Its current corporate entity was established on 1 October 1970, when the Australia and New Zealand Bank (ANZ) merged with the English, Scottish & Australian Bank (ES&A). It was the largest bank merger in Australian history at the time. The Australia and New Zealand Bank had in turn been founded in 1951 as a merger of the Bank of Australasia and the Union Bank of Australia, which were established in 1835 and 1837 respectively. ANZ is one of the Big Four Australian banks, along with the Commonwealth Bank, NAB and Westpac.

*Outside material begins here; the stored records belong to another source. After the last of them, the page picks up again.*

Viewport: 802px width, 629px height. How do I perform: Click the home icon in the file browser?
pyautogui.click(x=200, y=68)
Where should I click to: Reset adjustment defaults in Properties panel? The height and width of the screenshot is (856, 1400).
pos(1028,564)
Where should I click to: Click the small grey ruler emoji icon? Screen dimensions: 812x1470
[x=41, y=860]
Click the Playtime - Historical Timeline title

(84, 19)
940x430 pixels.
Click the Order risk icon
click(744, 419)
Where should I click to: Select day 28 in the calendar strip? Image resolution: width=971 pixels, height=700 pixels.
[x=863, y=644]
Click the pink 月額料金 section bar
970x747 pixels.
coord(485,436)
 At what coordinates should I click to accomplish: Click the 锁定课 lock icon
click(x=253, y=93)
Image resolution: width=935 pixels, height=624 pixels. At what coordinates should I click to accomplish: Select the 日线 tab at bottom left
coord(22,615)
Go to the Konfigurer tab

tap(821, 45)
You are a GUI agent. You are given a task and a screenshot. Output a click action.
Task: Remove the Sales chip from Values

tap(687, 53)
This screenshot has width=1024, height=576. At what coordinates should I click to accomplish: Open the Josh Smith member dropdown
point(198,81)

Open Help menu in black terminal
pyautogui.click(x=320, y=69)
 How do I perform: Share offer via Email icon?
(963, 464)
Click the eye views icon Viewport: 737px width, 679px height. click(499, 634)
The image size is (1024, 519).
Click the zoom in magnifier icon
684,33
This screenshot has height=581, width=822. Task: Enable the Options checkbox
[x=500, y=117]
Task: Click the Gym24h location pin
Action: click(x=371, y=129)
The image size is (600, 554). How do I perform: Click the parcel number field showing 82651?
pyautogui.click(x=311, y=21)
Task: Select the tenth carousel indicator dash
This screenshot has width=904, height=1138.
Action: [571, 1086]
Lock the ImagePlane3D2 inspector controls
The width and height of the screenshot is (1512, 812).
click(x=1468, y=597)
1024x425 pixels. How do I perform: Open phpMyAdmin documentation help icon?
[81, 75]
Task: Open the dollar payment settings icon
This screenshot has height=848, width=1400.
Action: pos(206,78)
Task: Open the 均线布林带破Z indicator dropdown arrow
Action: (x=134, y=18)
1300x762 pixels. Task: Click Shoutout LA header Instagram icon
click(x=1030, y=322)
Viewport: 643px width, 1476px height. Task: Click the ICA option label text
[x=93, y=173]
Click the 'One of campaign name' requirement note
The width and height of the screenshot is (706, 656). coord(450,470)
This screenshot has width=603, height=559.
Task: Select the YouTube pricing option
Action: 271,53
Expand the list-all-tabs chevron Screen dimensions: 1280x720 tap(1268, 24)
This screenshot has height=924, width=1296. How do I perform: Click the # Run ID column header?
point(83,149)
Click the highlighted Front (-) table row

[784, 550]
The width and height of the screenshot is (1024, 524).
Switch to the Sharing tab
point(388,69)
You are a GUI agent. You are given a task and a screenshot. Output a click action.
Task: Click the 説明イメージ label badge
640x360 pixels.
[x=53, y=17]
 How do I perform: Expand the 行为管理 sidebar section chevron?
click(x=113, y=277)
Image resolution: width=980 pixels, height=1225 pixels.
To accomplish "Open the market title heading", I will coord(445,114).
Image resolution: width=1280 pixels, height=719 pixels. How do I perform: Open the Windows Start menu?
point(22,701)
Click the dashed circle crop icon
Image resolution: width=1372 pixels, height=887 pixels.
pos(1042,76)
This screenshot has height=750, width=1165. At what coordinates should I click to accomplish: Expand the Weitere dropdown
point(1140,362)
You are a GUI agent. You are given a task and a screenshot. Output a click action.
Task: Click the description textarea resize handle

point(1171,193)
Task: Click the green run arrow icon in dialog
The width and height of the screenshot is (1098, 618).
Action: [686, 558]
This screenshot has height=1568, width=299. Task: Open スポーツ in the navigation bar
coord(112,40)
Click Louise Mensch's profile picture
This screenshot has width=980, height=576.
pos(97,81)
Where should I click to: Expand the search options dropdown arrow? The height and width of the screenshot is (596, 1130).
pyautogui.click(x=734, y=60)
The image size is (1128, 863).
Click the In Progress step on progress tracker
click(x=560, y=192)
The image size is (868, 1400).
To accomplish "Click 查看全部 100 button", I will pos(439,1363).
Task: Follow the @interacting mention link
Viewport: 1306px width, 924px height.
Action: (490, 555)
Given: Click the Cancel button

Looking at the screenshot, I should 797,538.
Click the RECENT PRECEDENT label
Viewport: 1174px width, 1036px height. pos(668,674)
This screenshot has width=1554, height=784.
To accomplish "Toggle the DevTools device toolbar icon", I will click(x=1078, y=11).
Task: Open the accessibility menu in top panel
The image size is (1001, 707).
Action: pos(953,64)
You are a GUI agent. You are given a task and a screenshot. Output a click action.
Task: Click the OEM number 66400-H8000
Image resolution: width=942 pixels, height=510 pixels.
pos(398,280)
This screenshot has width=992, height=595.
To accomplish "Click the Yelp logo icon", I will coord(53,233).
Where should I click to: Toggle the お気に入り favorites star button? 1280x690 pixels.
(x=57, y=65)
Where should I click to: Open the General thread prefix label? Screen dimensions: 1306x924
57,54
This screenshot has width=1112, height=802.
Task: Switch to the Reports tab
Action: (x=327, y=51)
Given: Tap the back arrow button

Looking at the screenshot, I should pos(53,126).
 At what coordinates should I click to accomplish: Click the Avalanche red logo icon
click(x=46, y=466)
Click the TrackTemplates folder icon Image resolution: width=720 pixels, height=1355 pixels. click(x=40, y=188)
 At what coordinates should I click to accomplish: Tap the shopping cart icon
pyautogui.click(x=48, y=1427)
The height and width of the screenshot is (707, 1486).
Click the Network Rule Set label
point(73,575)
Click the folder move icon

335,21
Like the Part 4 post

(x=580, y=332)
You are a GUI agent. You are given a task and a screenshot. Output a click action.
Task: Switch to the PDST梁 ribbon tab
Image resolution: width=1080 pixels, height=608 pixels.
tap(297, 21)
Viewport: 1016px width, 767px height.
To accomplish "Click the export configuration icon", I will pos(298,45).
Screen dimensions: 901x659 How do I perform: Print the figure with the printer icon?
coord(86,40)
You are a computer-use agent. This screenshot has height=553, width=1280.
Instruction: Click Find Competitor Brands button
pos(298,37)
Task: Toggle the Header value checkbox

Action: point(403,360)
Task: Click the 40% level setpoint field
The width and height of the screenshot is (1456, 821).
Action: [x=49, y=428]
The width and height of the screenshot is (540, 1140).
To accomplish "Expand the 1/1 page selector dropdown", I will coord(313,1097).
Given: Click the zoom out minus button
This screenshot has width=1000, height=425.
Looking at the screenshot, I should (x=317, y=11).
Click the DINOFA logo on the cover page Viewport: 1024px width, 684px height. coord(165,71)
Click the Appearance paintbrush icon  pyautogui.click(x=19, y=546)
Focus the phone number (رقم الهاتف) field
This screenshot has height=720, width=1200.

Australian operations make up the largest part of ANZ's business, with commercial and retail banking dominating. ANZ is also the largest bank in New Zealand, where the legal entity became known as ANZ National Bank in 2003 and changed to ANZ Bank New Zealand in 2012. From 2003 to 2012, it operated two brands in New Zealand, ANZ and the National Bank of New Zealand. The National Bank brand was retired in 2012, with a number of branches closing and others converting to ANZ branches. In addition to operations throughout Australia and New Zealand, ANZ also operates in 34 other countries.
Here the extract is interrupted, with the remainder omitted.